What we got was a surprise. Lieder is a genre not often associated with this voice, but of course countertenors should sing Schubert (who used to play the viola and sang alto as a boy). ‘Ganymed’ is a Classical tale reworked by Goethe of a boy’s sacred rapture. Cutting’s pure sound gave it an unearthly quality. He maintained that purity by clipping the highest notes rather than forcing them. All the while the lyrics were becoming impassioned, the line “Ich komm’, ich komme!” sounding quite erotic! Chausson’s ‘Hébé’ and Wolf’s ‘Herr, was trägt der Boden hier?’ developed this theme, getting even more dramatic as the singer devotes himself to the appropriate deity.
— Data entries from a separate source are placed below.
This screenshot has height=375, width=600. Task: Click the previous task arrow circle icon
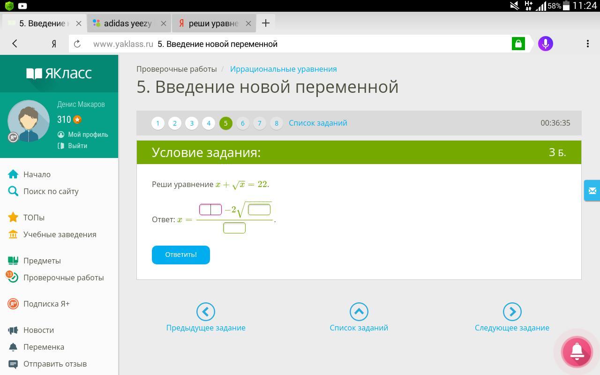click(x=205, y=312)
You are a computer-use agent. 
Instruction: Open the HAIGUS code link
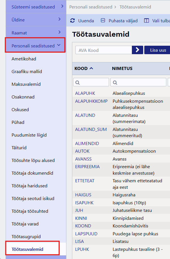(83, 195)
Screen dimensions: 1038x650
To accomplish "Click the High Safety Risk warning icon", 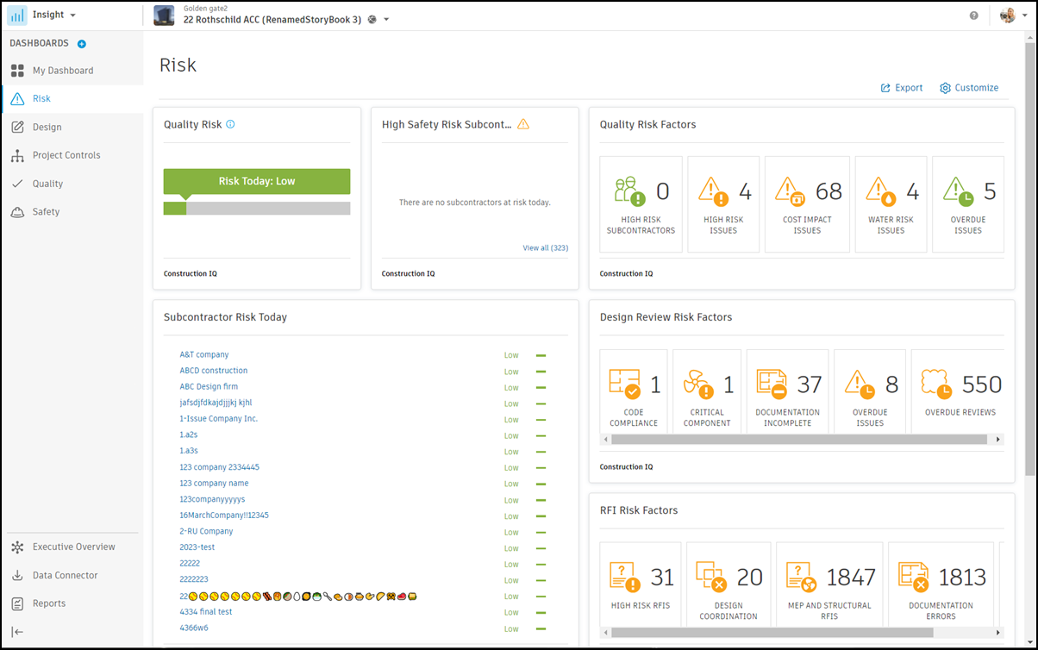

To sing the final passage from George Benjamin’s opera ‘Written on Skin’, Cutting made full use of the majestic acoustic and of his vast range of pitch and vocal colour. The result was utterly modern and enthralling. George Ireland’s spectacular accompaniment was both sensitive and vivid, evoking the harsh brass of Benjamin’s orchestration. On the opera stage a murder scene is clumsily unfolding but in today’s concert we could concentrate just on the singing. The effect was stunning. The audience, and doubtless the performers, really needed the short interval that followed.

After the ‘tethered’ works of the first half, the concert continued as ‘untethered’, in melancholy and exquisite mode with Herbert Howell’s ‘King David’, Fauré’s ‘Cygne sur l’eau’ and Hahn’s ‘À Chloris’. The voice was in full command of the acoustic, showing just how Cutting won the Kathleen Ferrier Award and is now deemed the best young singer of 2021.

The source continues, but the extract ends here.